- **INPUT RECORDS**
((
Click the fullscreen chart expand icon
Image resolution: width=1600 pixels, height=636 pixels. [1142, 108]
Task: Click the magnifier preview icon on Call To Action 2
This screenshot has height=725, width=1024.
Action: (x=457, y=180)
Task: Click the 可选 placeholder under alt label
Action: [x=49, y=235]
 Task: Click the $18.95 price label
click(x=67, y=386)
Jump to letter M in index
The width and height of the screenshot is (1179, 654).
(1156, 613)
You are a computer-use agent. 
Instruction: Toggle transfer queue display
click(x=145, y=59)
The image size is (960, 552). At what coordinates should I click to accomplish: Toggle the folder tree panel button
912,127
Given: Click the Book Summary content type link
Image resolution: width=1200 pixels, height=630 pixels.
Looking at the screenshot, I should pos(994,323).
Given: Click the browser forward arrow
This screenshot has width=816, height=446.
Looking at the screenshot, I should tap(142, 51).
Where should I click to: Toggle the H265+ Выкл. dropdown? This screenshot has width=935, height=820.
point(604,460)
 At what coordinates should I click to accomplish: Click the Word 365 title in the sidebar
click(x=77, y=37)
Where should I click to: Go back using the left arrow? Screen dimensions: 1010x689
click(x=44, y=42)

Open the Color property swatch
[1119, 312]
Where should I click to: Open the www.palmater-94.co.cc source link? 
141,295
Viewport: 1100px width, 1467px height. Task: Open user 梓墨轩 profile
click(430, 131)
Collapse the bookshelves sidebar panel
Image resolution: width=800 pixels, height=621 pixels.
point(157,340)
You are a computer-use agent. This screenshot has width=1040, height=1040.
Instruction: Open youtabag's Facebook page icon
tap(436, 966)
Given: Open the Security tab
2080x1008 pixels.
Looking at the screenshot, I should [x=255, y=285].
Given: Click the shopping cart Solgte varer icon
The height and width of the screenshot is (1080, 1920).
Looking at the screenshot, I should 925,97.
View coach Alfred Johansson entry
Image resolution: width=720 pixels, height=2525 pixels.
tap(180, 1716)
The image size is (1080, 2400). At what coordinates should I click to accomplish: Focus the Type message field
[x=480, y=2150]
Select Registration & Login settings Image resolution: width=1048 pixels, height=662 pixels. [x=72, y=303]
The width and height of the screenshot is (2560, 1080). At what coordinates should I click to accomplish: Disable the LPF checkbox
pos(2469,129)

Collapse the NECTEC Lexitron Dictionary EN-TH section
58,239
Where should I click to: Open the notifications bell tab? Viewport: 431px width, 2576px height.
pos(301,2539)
))
- **REQUIRED ACTION**
Among the lines above, return each one holding the string "Given".

- **EXERCISE OUTPUT**
Given: Click the Book Summary content type link
Given: Click the browser forward arrow
Given: Open the Security tab
Given: Click the shopping cart Solgte varer icon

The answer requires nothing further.